Via: The Guardian.
US regulators say they will fine bloggers who fail to disclose their relationships with advertisers. Can the scheme possibly work?
Update: For some reason in the original version of this post, I said the new guidelines were from the Federal Communications Commission, rather than the Federal Trade Commission. My mistake, now corrected.
The long-running debate over freedom of speech on the internet took a new twist yesterday, when America’s most important regulators – the Federal Trade Commission – decided to approve new rules to stop independent bloggers from hiding their links to advertisers.
More accurately, the FTC has put forward a new series of guidelines designed to encourage fair and transparent product reviews online – including an attempt to regulate “payola” on websites and blogs. The possible consequence of breaking those rules? A fine of up to $11,000 (more than £6,800 in real money).
Payola schemes – where web users are offered money or gifts to write about certain services or products – have increased in recent years, as marketers realise that there’s a lot of hay to be made by using freebies and cash incentives to encourage bloggers, web users and forum contributors to produce reviews or testimonials. At its worst, it is a form of astroturfing, the pernicious practice of trying to trick people into thinking that has widespread support from ordinary members of the public.
However, the FTC’s guidelines – which are detailed in this press release – could also stretch to sites like Facebook and Twitter, according to this CNet report. It says that FTC bigwig Richard Cleland said he “plans to keep tabs on social networks as well as blogs”.
The rules also look at celebrity endorsements and generic testimonials, and were voted in unanimously by FTC commissioners. That means they aren’t strictly law – nor do they specify exactly how bloggers must provide disclosure of their relationships with companies. But they do make a few things clear:
The revised Guides specify that while decisions will be reached on a case-by-case basis, the post of a blogger who receives cash or in-kind payment to review a product is considered an endorsement.
Thus, bloggers who make an endorsement must disclose the material connections they share with the seller of the product or service.
The idea has, unsurprisingly, enraged those who don’t believe that the government has the right to start regulating what people say (even if it’s misleading). That includes Guardian columnist Jeff Jarvis, who – despite his hatred of payola – calls it a “monument to unintended consequence, hidden dangers and dangerous assumptions”.

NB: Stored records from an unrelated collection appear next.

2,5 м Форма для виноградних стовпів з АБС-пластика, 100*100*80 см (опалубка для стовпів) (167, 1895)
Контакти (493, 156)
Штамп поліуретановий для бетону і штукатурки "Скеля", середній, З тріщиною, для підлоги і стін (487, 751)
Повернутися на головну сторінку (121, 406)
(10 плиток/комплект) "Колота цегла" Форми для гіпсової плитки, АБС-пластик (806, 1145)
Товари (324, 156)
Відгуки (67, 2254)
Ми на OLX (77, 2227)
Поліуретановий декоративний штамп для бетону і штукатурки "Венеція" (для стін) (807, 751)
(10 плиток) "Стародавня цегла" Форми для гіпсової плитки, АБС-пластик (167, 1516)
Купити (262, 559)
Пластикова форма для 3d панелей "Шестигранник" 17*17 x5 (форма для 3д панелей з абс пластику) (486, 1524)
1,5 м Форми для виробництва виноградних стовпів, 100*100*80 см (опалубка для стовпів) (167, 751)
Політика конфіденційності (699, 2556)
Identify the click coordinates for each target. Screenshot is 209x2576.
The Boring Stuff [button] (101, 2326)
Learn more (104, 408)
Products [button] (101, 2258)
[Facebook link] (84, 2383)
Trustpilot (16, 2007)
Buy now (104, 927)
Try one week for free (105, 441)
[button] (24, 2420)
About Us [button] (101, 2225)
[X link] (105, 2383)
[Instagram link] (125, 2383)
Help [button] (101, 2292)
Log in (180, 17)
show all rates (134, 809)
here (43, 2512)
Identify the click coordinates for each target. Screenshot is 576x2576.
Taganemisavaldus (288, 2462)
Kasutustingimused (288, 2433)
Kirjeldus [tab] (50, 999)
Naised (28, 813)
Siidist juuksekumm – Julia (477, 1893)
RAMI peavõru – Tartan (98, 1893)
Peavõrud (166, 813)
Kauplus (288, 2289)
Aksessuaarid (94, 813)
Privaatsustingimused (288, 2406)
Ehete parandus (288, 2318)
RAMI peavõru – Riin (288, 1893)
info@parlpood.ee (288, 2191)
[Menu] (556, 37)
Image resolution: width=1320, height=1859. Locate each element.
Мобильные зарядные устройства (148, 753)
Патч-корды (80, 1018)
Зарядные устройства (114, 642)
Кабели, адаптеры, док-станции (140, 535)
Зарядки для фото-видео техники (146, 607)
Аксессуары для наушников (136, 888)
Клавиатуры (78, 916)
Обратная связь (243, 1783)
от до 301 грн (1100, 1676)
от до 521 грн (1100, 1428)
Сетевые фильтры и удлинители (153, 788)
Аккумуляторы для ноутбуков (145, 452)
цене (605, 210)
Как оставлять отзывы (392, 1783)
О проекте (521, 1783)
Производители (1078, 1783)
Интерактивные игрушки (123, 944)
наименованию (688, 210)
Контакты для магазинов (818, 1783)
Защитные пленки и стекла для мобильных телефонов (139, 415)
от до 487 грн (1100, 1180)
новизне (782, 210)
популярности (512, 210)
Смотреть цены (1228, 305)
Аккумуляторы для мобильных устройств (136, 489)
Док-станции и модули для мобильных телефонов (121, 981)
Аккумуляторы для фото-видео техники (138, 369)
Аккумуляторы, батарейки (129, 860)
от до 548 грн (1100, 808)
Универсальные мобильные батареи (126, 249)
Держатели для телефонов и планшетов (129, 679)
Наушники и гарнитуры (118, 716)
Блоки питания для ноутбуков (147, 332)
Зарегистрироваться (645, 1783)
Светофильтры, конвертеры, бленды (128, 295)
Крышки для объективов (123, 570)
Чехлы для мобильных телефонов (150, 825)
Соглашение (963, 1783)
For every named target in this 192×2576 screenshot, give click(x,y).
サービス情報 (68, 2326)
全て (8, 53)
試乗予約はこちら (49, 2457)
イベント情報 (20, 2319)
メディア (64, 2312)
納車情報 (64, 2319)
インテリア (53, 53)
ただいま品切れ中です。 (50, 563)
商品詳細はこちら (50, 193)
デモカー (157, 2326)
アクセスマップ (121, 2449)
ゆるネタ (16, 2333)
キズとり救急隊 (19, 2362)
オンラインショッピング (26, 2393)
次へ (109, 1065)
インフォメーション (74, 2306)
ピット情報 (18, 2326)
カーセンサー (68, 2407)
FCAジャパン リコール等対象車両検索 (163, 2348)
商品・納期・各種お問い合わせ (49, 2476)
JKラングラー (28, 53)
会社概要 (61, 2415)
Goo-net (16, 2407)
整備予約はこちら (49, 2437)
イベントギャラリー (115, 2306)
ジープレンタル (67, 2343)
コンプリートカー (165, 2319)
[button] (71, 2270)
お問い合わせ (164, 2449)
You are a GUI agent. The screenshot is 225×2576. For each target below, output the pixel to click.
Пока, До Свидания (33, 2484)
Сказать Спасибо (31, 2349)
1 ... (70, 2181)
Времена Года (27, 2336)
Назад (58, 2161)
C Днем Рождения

One thing I am pretty sure about: this will be used by some journalists as a way to beat bloggers up. Payola is, after all, one area that journalism (stuck in its tedious and everlasting love-hate spiral with blogging) has often taken the sniffy high ground. Without a code of ethics and transparency, journalists often point out, bloggers are simply targets for unethical marketers. And while there’s certainly truth in that – marketers have certainly latched onto the concept, not least the controversial company PayPerPost – it’s also a bit rich to assume that every journalist or publication in America is a paragon of ethical virtue (or indeed unaffected by outside influences).
Anyway. Right now, I’m not entirely sure whether I think this is a good thing or not. The intention is clearly honourable, but I’m not sure what they mean in practice – the guidelines are 81 pages long and I haven’t finished reading them yet. Is it possible to regulate the internet in this way? And even if it possible, would it potentially restrict other areas of online life? Any thoughts?